No es del caso evaluar la justeza de ese estado de ánimo popular. Pero sí lo es arriesgar que en medio de ese humor apaciguado –con los sucesos del 2001/2002 todavía a la vuelta de la esquina–, López es una noticia que nadie quiere escuchar. Y mucho menos se quiere escuchar cualquiera de las dos alternativas que, a esta altura, todos imaginan aunque nadie lo diga en voz alta: que aparezca asesinado o que no aparezca nunca más. En ese orden, cabría acotar, por más que el límite sea difuso. Si lo encuentran muerto el aviso es espeluznante, pero si no lo hallan hay un sobrevuelo aterrador de otro rango y profundamente ligado a la memoria de la que ese conjunto indiferente de la sociedad parece no tomar nota. O la tomó y no quiere asimilarla.
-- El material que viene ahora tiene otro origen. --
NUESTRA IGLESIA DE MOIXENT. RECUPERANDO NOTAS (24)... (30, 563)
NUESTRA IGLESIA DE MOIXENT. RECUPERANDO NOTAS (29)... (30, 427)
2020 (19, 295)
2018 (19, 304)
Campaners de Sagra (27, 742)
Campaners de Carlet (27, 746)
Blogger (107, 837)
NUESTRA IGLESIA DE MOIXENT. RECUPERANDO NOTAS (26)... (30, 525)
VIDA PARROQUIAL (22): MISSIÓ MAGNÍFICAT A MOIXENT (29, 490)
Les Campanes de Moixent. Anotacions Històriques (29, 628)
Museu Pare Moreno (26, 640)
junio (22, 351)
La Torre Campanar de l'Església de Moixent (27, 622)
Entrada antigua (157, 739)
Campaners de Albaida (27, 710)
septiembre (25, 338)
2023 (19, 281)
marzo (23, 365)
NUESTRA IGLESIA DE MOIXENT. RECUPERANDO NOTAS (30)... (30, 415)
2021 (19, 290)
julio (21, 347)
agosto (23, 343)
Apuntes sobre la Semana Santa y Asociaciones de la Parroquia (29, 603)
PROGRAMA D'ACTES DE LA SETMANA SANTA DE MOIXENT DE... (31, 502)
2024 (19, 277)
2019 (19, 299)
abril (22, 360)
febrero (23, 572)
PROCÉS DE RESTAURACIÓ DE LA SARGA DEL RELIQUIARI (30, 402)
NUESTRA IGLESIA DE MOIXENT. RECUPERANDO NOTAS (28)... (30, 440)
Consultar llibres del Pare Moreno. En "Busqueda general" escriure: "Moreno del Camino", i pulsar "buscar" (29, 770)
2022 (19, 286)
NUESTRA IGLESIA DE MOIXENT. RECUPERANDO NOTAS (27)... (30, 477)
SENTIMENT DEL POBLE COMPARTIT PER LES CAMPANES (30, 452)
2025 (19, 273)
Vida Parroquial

O la tomó y no le importa.

En cierto aspecto, la situación tiene algo paradójico. Porque esta misma sociedad tuvo sectores lúcidos y combativos que permitieron llegar más rápido y más lejos que el resto del mundo en el juzgamiento y castigo de los genocidas (vayamos acá nomás: Pinochet fue velado con honores militares y la presidenta Bachelet lo aceptó porque es “de todos los chilenos”). Aquí hubo muchos retrocesos que, sin embargo, nunca significaron vuelta atrás. Sí en el Ejecutivo de turno, en el Congreso y en la Justicia de los tribunales. No en el establecimiento de la condena generalizada. Los imprescindibles consiguieron que los milicos del Proceso fueran mala palabra y que defenderlos, en público, resultase vergonzante para sus propios acólitos y para el tilingaje que vive en un bonsai. Y lo conquistaron sin una sola actitud de venganza personal (como no sea la olvidada pero inolvidable trompada de Alfredo Chávez a Astiz, en Bariloche, hace años). ¿Cómo dejar de apuntar, entonces, que la sociedad no se merece respecto de sí misma el olvidarse de López? Está bien: nunca fue todo el pueblo el que se encolumnó tras la causa de los derechos humanos en su vinculación con las violaciones de la dictadura. Pero en los libros ya estamos como el lugar donde se condenó al horror de un modo incomparable. ¿Vamos a rifar esa épica, esa argentinidad con orgullo, olvidándonos de López?

Con alguna ingenuidad, uno aspiraría a que los diarios salieran todos los días, o de vez en cuando, con una faja impresa que recordara la necesidad de encontrarlo. Que los noticieros de la televisión y de la radio ubicaran cada tanto una placa o un spot con su nombre. Que periódicamente alguien se acordara, en sus comentarios mediáticos, en sus discursos políticos, en sus análisis periodísticos, de que seguimos sin López. Por lo visto, no se puede o no se debe o no se quiere. Pero, como fuere, estaríamos marchando hacia un espejo de nosotros que nos devuelve la peor imagen, siendo que tenemos con qué recibir una mucha mejor.

La muerte no borra nada porque quedan siempre las cicatrices. Se suponía que las nuestras eran cicatrices enormes pero cerradas bien, más o menos bien. No seamos capaces de volver a abrirlas para cerrarlas peor.